→ **ENTRIES PROVIDED**:
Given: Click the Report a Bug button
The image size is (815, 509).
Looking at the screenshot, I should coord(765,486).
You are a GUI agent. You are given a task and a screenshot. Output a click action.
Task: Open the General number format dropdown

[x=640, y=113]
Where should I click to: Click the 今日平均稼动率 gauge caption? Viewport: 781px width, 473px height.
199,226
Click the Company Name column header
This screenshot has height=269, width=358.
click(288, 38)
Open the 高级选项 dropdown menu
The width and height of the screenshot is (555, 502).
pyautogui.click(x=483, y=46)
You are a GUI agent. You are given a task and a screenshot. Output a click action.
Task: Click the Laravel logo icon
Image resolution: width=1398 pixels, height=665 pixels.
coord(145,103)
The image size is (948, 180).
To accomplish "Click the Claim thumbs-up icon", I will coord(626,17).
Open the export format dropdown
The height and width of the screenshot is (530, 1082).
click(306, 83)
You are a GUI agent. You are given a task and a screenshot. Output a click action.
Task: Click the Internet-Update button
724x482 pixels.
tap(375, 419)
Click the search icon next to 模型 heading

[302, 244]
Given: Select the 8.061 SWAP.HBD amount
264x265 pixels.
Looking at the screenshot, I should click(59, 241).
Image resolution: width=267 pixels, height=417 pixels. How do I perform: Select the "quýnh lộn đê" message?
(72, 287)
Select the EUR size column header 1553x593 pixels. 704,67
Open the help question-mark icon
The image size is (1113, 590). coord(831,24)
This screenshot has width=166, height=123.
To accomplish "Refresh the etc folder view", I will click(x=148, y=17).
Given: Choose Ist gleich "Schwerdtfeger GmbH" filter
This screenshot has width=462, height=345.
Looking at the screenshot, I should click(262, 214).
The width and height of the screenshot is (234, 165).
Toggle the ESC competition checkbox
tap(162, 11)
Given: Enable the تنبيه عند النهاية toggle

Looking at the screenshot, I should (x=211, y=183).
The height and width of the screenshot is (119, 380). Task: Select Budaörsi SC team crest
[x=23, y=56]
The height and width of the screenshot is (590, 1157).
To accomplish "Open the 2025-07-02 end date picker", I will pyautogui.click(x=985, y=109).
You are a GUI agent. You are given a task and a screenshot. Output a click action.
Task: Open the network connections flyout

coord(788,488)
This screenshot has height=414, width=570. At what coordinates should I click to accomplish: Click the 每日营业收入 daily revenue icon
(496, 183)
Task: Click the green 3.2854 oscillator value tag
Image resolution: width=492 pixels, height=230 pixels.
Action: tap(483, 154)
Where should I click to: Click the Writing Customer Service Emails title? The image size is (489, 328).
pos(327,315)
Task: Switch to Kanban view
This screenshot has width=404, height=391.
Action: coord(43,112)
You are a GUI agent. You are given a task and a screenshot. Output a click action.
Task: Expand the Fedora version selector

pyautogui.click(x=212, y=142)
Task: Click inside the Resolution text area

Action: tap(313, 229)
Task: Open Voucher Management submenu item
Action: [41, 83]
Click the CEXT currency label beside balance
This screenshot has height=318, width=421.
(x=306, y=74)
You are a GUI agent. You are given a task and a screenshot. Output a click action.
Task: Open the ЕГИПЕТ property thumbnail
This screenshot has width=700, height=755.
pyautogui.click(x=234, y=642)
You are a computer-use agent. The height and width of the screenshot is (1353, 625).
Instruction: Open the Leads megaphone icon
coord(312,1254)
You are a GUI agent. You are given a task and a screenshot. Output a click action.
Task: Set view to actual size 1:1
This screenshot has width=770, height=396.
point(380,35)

→ **INSTRUCTIONS FOR THE TASK**: Copy every record above word for word, keeping the original line order.

→ **TASK ANSWER**:
Given: Click the Report a Bug button
The image size is (815, 509).
Looking at the screenshot, I should coord(765,486).
You are a GUI agent. You are given a task and a screenshot. Output a click action.
Task: Open the General number format dropdown

[x=640, y=113]
Where should I click to: Click the 今日平均稼动率 gauge caption? Viewport: 781px width, 473px height.
199,226
Click the Company Name column header
This screenshot has height=269, width=358.
click(288, 38)
Open the 高级选项 dropdown menu
The width and height of the screenshot is (555, 502).
pyautogui.click(x=483, y=46)
You are a GUI agent. You are given a task and a screenshot. Output a click action.
Task: Click the Laravel logo icon
Image resolution: width=1398 pixels, height=665 pixels.
coord(145,103)
The image size is (948, 180).
To accomplish "Click the Claim thumbs-up icon", I will coord(626,17).
Open the export format dropdown
The height and width of the screenshot is (530, 1082).
click(306, 83)
You are a GUI agent. You are given a task and a screenshot. Output a click action.
Task: Click the Internet-Update button
724x482 pixels.
tap(375, 419)
Click the search icon next to 模型 heading

[302, 244]
Given: Select the 8.061 SWAP.HBD amount
264x265 pixels.
Looking at the screenshot, I should click(59, 241).
Image resolution: width=267 pixels, height=417 pixels. How do I perform: Select the "quýnh lộn đê" message?
(72, 287)
Select the EUR size column header 1553x593 pixels. 704,67
Open the help question-mark icon
The image size is (1113, 590). coord(831,24)
This screenshot has width=166, height=123.
To accomplish "Refresh the etc folder view", I will click(x=148, y=17).
Given: Choose Ist gleich "Schwerdtfeger GmbH" filter
This screenshot has width=462, height=345.
Looking at the screenshot, I should click(262, 214).
The width and height of the screenshot is (234, 165).
Toggle the ESC competition checkbox
tap(162, 11)
Given: Enable the تنبيه عند النهاية toggle

Looking at the screenshot, I should (x=211, y=183).
The height and width of the screenshot is (119, 380). Task: Select Budaörsi SC team crest
[x=23, y=56]
The height and width of the screenshot is (590, 1157).
To accomplish "Open the 2025-07-02 end date picker", I will pyautogui.click(x=985, y=109).
You are a GUI agent. You are given a task and a screenshot. Output a click action.
Task: Open the network connections flyout

coord(788,488)
This screenshot has height=414, width=570. At what coordinates should I click to accomplish: Click the 每日营业收入 daily revenue icon
(496, 183)
Task: Click the green 3.2854 oscillator value tag
Image resolution: width=492 pixels, height=230 pixels.
Action: tap(483, 154)
Where should I click to: Click the Writing Customer Service Emails title? The image size is (489, 328).
pos(327,315)
Task: Switch to Kanban view
This screenshot has width=404, height=391.
Action: coord(43,112)
You are a GUI agent. You are given a task and a screenshot. Output a click action.
Task: Expand the Fedora version selector

pyautogui.click(x=212, y=142)
Task: Click inside the Resolution text area

Action: tap(313, 229)
Task: Open Voucher Management submenu item
Action: [41, 83]
Click the CEXT currency label beside balance
This screenshot has height=318, width=421.
(x=306, y=74)
You are a GUI agent. You are given a task and a screenshot. Output a click action.
Task: Open the ЕГИПЕТ property thumbnail
This screenshot has width=700, height=755.
pyautogui.click(x=234, y=642)
You are a computer-use agent. The height and width of the screenshot is (1353, 625).
Instruction: Open the Leads megaphone icon
coord(312,1254)
You are a GUI agent. You are given a task and a screenshot. Output a click action.
Task: Set view to actual size 1:1
This screenshot has width=770, height=396.
point(380,35)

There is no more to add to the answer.